[PATCH] D7864: This patch introduces MemorySSA, a virtual SSA form for memory.Details on what it looks like are in MemorySSA.h

Hal Finkel via llvm-commits llvm-commits at lists.llvm.org
Thu Jan 7 16:27:07 PST 2016


hfinkel added inline comments.

================
Comment at: lib/Transforms/Utils/MemorySSA.cpp:1124
@@ +1123,3 @@
+  auto CurrAccessPair = UpwardsBFSWalkAccess(StartingAccess, Prev, Q);
+  // Either we will have found something that conflicts with us, or we will have
+  // hit the liveOnEntry. Check for liveOnEntry.
----------------
This algorithm in getClobberingMemoryAccess does not seem correct. If we have this:

     [ entry ]
         |
        ...
         |
     (clobbering access - a)
        ...
    /          \
  ...         (clobbering access - b)
   |              |
  ...           ....
   \              /
          ...
   (starting access)

UpwardsBFSWalkAccess seems to walk upward until it finds its first clobbering access, and returns that when found. In the case above, if we find clobbering access (b) first, then we're okay, because we'll pick some dominating def farther down the path which is on all paths to both dominating accesses.

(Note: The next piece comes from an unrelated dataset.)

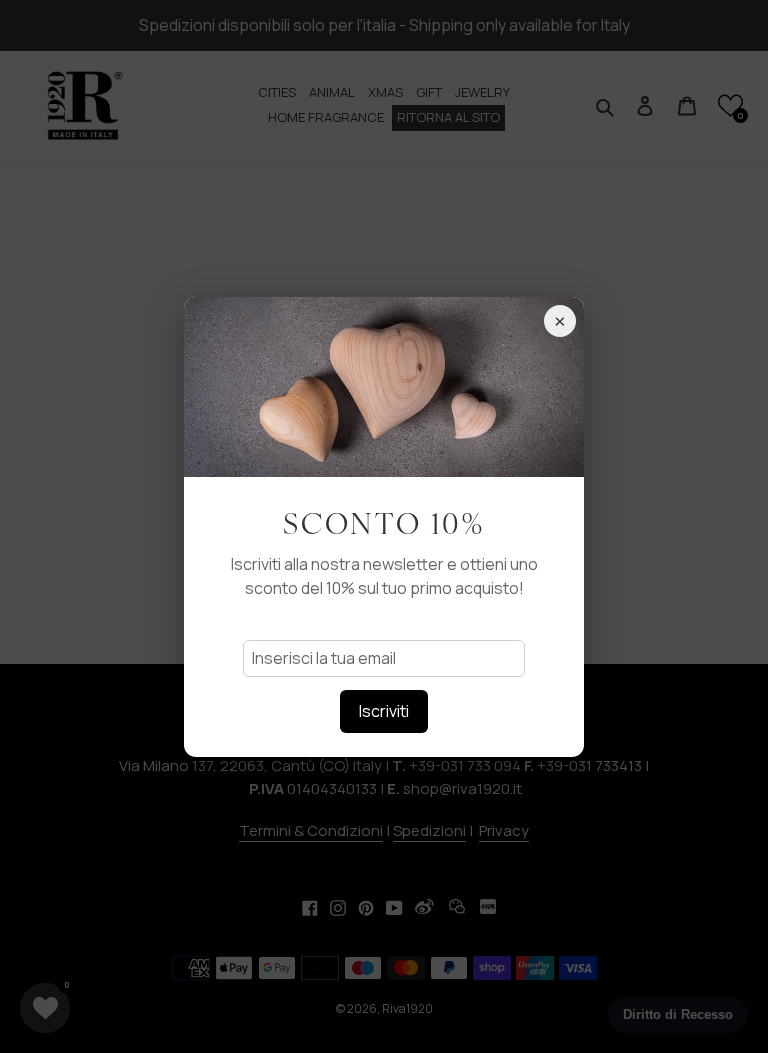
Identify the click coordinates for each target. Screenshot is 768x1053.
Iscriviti (384, 711)
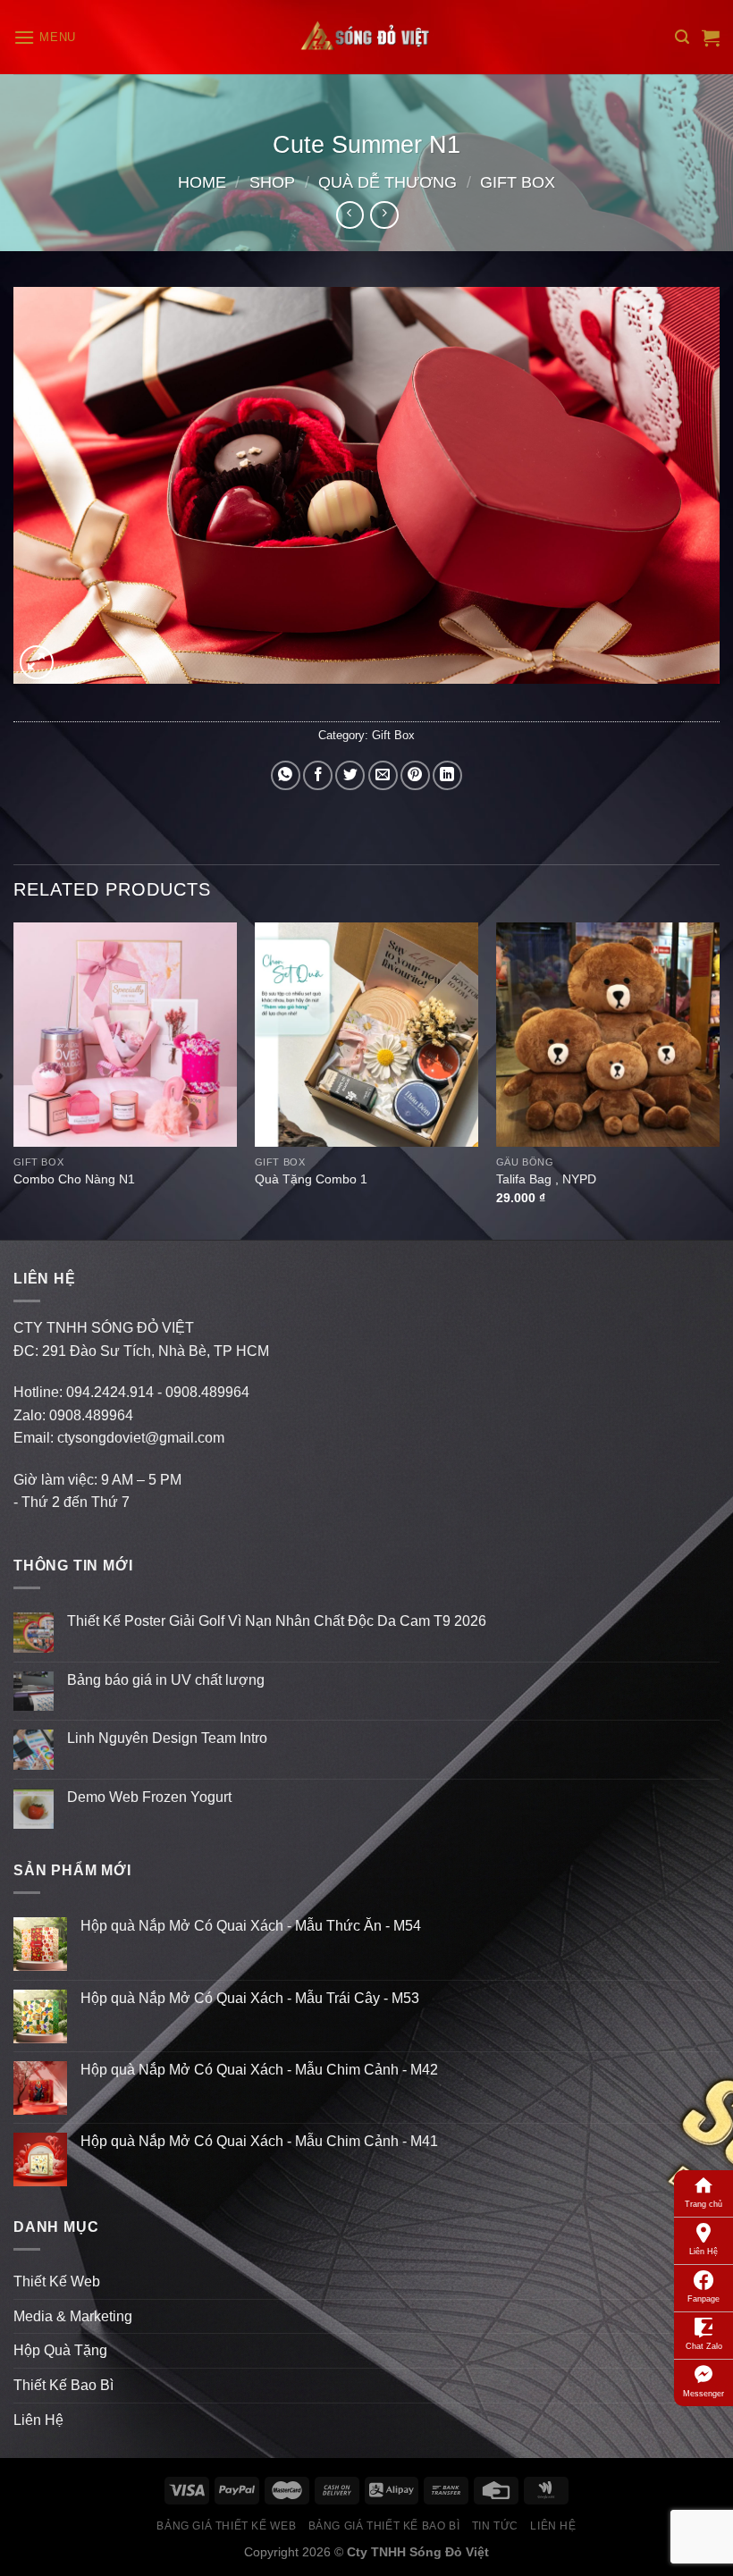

But, if we hit clobbering access (a) first, then we'll accept that (incorrectly) as the new final access, because it dominates the original. However, not all paths to all aliasing defs terminate (or pass through) that access.

I think that you can continue the walk so that you search the entire subgraph to make sure that all paths terminate at the same aliasing def, and only in that case, use it (and, in that case, you know it must dominate).

My attempts to think up a good solution to the more-general problem have thus-far been stymied by this situation:

  [entry]
    |
  .....
  (clobbering access - b)
   |
  ....   ________________________________
    \   /                                                               |
     (x)                                                               |
   ......                                                               |
      |                                                                 |
      |    ______________________                 |
       \   /                                        |                   |
  (starting access)                        |                   |
       ...                                           |                   |
   (clobbering access - a)              |                   |
      ...                                            |                   |
      | |                                            |                   |
      | |______________________|                   |
      |                                                                  |
      |_________________________________|

The idea is that the block with the starting access also later has a clobbering access (a). This block is one of its own predecessors, but that's not the only path from clobbering access (a) back to the starting access. And furthermore, the other path flows through other blocks that do properly dominate the starting access. Thus, even if you were to pick a def (or phi) on the path from the starting access through its dominating predecessor, say at (x), and even though there are paths to all aliasing defs along that route, you'd still be wrong because there exists a path to clobbering access (a) that does not contain (x) (the path following the inner-loop backedge).